SolarWinds Fixes Four Critical Serv-U 15.5 Vulnerabilities Enabling Root Code Execution

SolarWinds has issued urgent security updates to resolve four critical vulnerabilities in its Serv-U file transfer platform. If exploited, these flaws could allow attackers to execute arbitrary code with root level privileges, creating severe security exposure for affected systems.

All four vulnerabilities carry a CVSS score of 9.1, placing them in the critical severity category.
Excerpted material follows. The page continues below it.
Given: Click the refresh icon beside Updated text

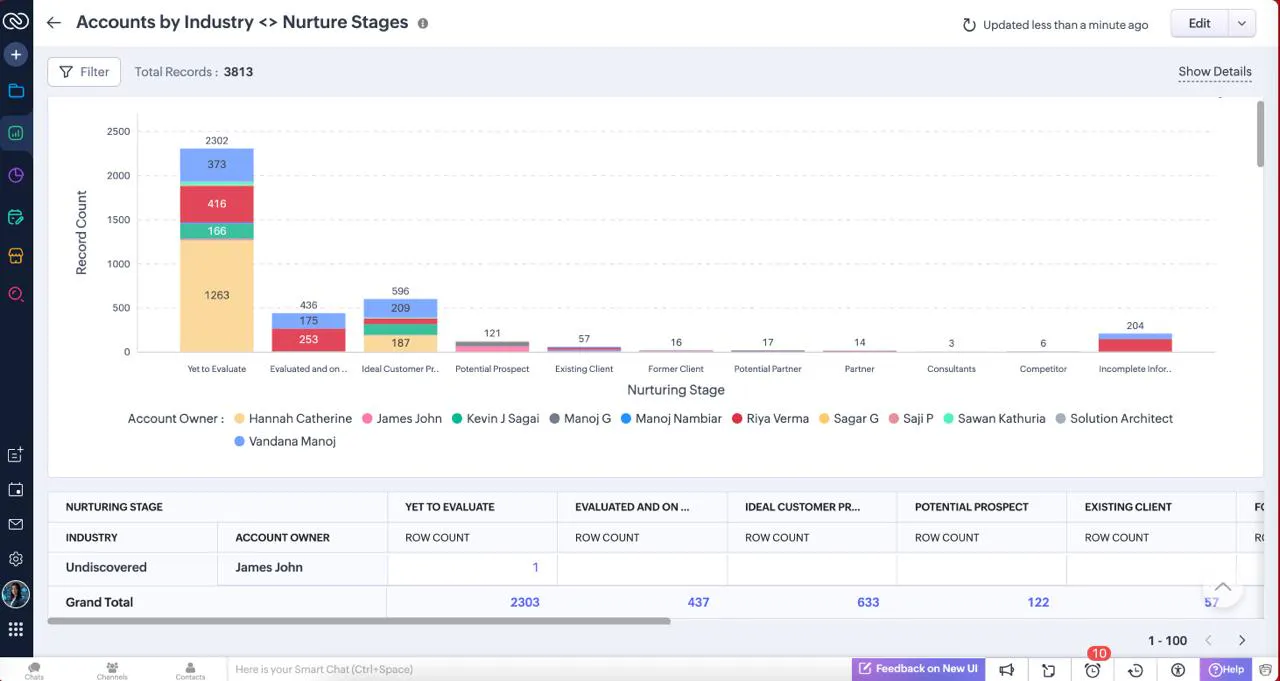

Breakdown of the Critical Vulnerabilities

The newly patched issues are identified as follows:

  • CVE-2025-40538
    A broken access control weakness that could allow an attacker to create a system administrator account and execute arbitrary code as root by abusing domain admin or group admin privileges.
  • CVE-2025-40539
    A type confusion vulnerability that may enable execution of arbitrary native code with root permissions.
  • CVE-2025-40540
    Another type confusion issue that could similarly result in root level native code execution.
  • CVE-2025-40541
    An insecure direct object reference, IDOR, vulnerability allowing execution of native code as root.

These flaws impact SolarWinds Serv-U version 15.5 and have been addressed in version 15.5.4.

Exploitation Requirements and Risk Assessment

SolarWinds clarified that administrative privileges are required to successfully exploit these vulnerabilities. This requirement somewhat limits exposure, but systems with compromised admin credentials remain at high risk.

The company also noted that Windows deployments face a comparatively moderate security risk because Serv-U services often operate under lower privileged service accounts by default. Even so, environments where elevated privileges are granted could experience severe impact.

Historical Exploitation Concerns

Although SolarWinds has not confirmed active exploitation of these newly patched flaws, the Serv-U product line has previously been targeted.

Past vulnerabilities, including CVE-2021-35211, CVE-2021-35247, and CVE-2024-28995, were abused in real world attacks. Some of those campaigns were attributed to a China linked threat actor known as Storm-0322, previously tracked under a different designation.

Given this history, organizations are advised to treat the current patches as a high priority update.